Я новые краски хотел сберечь для холста,
А выкрасил ими ряды пограничных столбов.

Чужие шаги, стук копыт или скрип колес —
Ничто не смутит территорию тишины.
Отныне любой обращенный ко мне вопрос
Я буду расценивать, как объявленье войны.

Я вижу черные дыры.
Холодный свет.
Черные дыры…
Смотри, от нас остались черные дыры…
Нас больше нет.

Есть только черные дыры.

Ты поутру взглянул в своё окно,
И небо было ласковым и ясным,
Тебе казалось — будет день прекрасным
И в нём чему-то сбыться суждено.

Тебе казалось — что-то впереди,
Такое, что не каждому даётся.
Смеялся, как довольная смеётся
Красавица, что в зеркало глядит.

Ты сознавал свой будущий удел
И избранность, среди различных прочих.
Они казались до смешного проще,
Но ты великодушно их жалел…

Казалось, много света и тепла
Тебе дано. И ты, не сожалея,
Смотрел однажды, как по той аллее
Единственная женщина ушла,
Неслышно удалилась по аллее…

А то, что было где-то впереди,
То ни на шаг к тебе не приближалось,
Но торопиться некуда, казалось,
Ты это без конца себе твердил.

Чего ты ждал? Того ли ты достиг?
Плетёшься ты среди таких же ждущих,
И ненавидишь впереди идущих,
И презираешь всех, кто позади.

От солнца ты спешишь укрыться в тень,
И кутаешься, если дует ветер.
И вот уж вечер. Разве ты заметил,
Как он прошёл, единственный твой день?

Я сегодня устал. Стал сегодня послушным.
Но не нужно похвал равнодушных и скучных
И не стоит труда ваша праздная милость.
Что со мной?

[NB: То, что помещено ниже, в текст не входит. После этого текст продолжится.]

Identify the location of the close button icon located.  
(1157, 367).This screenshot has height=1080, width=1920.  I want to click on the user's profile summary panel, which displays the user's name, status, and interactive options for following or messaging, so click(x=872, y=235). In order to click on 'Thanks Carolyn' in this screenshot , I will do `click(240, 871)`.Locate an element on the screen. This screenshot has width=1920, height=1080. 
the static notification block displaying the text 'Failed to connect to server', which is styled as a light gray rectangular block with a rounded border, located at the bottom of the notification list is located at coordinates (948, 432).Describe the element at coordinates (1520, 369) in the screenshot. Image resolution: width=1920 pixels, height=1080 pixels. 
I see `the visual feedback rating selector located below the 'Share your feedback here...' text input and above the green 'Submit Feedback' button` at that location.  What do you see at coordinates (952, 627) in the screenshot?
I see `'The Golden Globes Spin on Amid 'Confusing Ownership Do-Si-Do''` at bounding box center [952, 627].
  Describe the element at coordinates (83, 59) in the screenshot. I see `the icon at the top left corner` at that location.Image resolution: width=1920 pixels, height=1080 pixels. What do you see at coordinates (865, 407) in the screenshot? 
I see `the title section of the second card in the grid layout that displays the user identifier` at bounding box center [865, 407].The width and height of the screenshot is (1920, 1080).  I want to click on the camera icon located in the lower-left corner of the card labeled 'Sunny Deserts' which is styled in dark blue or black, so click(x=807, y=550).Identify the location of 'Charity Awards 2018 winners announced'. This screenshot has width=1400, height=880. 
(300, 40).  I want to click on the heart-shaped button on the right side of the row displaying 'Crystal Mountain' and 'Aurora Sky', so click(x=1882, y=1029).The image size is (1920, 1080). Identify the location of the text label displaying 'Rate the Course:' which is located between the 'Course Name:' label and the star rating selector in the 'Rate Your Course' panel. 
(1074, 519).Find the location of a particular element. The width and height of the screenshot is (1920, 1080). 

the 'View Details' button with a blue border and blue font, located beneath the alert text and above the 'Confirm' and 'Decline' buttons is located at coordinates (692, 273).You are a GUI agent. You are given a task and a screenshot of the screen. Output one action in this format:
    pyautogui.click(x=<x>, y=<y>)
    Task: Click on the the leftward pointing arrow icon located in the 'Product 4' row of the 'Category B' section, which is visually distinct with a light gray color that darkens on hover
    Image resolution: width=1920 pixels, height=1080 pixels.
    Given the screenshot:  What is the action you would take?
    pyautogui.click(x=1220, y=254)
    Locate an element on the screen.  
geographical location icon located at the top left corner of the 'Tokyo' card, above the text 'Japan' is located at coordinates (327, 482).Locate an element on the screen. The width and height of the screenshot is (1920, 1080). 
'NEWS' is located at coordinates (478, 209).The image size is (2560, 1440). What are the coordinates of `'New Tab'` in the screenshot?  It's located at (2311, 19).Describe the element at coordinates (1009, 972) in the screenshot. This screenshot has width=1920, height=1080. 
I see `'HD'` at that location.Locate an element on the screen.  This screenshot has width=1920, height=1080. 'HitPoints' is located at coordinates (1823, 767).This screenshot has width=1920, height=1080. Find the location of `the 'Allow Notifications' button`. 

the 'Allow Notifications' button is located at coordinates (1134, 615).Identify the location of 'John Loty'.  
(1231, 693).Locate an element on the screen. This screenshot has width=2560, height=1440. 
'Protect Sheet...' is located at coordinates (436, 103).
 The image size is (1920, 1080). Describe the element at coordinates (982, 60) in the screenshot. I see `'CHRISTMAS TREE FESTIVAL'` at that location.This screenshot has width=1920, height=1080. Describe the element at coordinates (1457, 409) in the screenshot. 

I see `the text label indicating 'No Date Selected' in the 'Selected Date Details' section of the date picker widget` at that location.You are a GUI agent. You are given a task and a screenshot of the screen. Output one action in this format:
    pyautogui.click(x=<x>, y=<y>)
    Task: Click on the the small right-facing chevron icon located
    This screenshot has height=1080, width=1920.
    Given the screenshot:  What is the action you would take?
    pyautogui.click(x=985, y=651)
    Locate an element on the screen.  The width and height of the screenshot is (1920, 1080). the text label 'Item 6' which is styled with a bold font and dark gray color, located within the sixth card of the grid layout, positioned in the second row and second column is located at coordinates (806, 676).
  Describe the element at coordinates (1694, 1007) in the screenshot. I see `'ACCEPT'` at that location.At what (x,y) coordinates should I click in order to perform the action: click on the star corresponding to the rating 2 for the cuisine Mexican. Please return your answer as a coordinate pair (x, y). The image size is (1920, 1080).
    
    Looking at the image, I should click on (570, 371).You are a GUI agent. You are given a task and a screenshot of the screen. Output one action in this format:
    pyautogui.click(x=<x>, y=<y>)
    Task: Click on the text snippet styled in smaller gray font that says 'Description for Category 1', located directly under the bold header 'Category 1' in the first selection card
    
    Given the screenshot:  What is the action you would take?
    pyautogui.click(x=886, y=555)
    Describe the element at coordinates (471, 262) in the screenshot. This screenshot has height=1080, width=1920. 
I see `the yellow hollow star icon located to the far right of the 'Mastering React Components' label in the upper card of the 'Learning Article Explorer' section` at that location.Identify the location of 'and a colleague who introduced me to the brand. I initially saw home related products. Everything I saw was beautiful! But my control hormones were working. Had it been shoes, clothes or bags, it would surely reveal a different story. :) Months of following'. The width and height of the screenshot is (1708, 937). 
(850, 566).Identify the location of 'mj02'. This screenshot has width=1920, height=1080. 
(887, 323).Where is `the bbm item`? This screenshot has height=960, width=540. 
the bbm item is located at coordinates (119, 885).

Ерунда… Ничего не случилось…

Цепи долгого сна неразрывны и прочны.
И в квадрате окна ночь сменяется ночью.
В этом медленном сне мне единой наградой
Всех лежачих камней пересохшая правда.

Мелко тлеет костер… Наконец я спокоен.
Пыль надежд моих стер я холодной рукою.
И заснул до утра. А наутро приснилось,
Все, что было вчера, да со мной не случилось.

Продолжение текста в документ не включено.